Participants in the study group were more likely to calculate the insulin dose using “bolus calculator,” an available feature of automated bolus calculation in most insulin pumps. Adult user data indicates that the use of a “bolus calculator” improved HbA1c levels, mean blood glucose levels, and glucose variability [26, 27]. On the other hand, a randomized controlled trial in a pediatric group did not reveal any additional effect of “bolus calculator” use with regard to HbA1c levels, postprandial blood glucose values, or other study outcomes [26].

The International Society for Pediatric and Adolescent Diabetes (ISPAD) recommends carbohydrate counting from the onset of diabetes, because it is correlated with improved glycemic control and quality of life among both adults and adolescents [28]. There are few methods of calculating carbohydrate, but research found no evidence to suggest that one particular method is superior to another [28]. In our diabetology center, during the first hospitalization, patients use 10 g carbohydrate portions and are introduced to carbohydrate counting and insulin dose calculations by using an individualized insulin-to-carbohydrate ratio. It is worth emphasizing that almost all study participants declared that they were counting carbohydrates (95.5%). Some patients in our center count also FPU because those macronutrients (fat and protein) lead to delayed hyperglycemia (up to 3–6 h after the meal) [29]. Usually, patients count that 1 FPU equals 100 kcal of fat or protein and requires the same amount of insulin (as an extended bolus) as 10 g of carbohydrates [29]. Over half (56.4%) of the participants declared that they counted FPU, without any differences between the two groups.

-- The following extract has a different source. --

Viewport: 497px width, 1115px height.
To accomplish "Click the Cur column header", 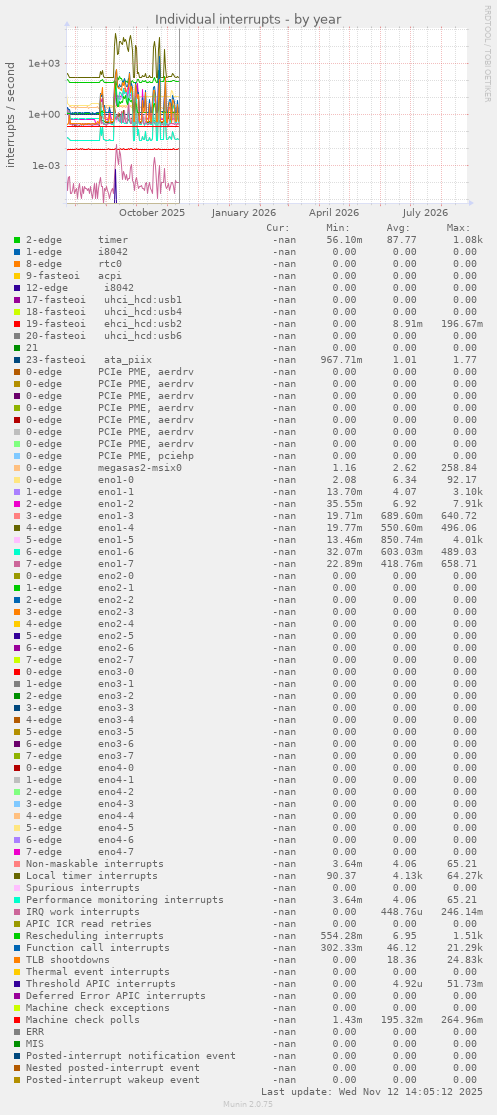I will click(x=278, y=228).
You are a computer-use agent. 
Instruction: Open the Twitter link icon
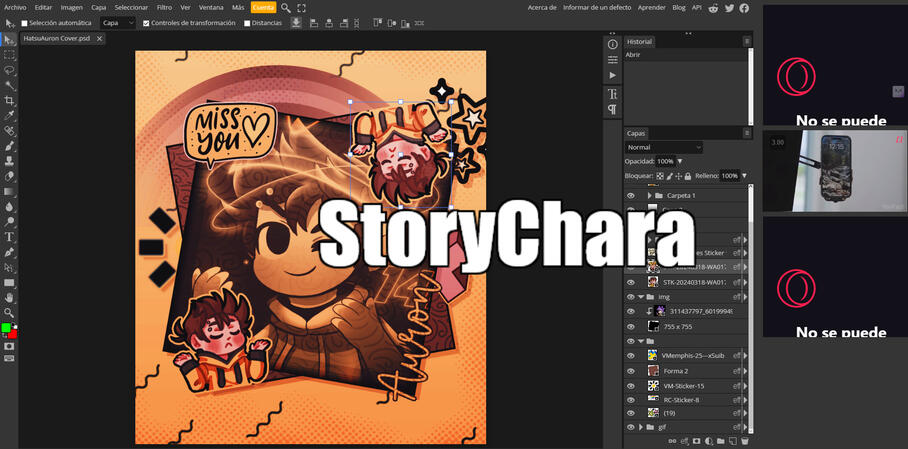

The timing of insulin bolus plays a crucial role in achieving stable glycemic values and long TIR. The recommended insulin timing is 15–20 min before meal consumption [28, 30]. Previous studies revealed that rapid-acting insulin analogs before meals as opposed to after meals reduce postprandial glycemia by almost 30% [30]. We found also that participants in the study group were more disciplined with regard to maintaining a latency period between insulin delivery and meal consumption (72.0%) than participants in the control group.

We observed significantly higher insulin doses for both total daily dose and basal insulin dose among participants with poor metabolic control (TIR ≤70% group). Previous studies clearly indicate that uncontrolled glycemia (chronic hyperglycemia) is a risk factor of insulin resistance [29]. Interestingly, the study participants’ insulin requirements are still being recommended by ISPAD at ranges of 0.7 to 1.0 IU/kg/day [29]. During puberty, the requirements may increase even up to 2 U/kg/day [29]. The study and control group patients required about 0.71 and 0.83 IU/kg/day, respectively.

Appropriate disease self-management is a crucial factor affecting good metabolic control in diabetes. Hence, it was not surprising that creating electronic reports for glycemic trends and insulin requirements using a dedicated platform in a domestic environment was related with longer TIR. Considering recent advancements in diabetes due to the use of technology such as smartphone applications and telemedicine, there is significant opportunity to achieve better patients’ involvement in diabetes self-management and subsequently improve metabolic control and possibly ease the disease burden.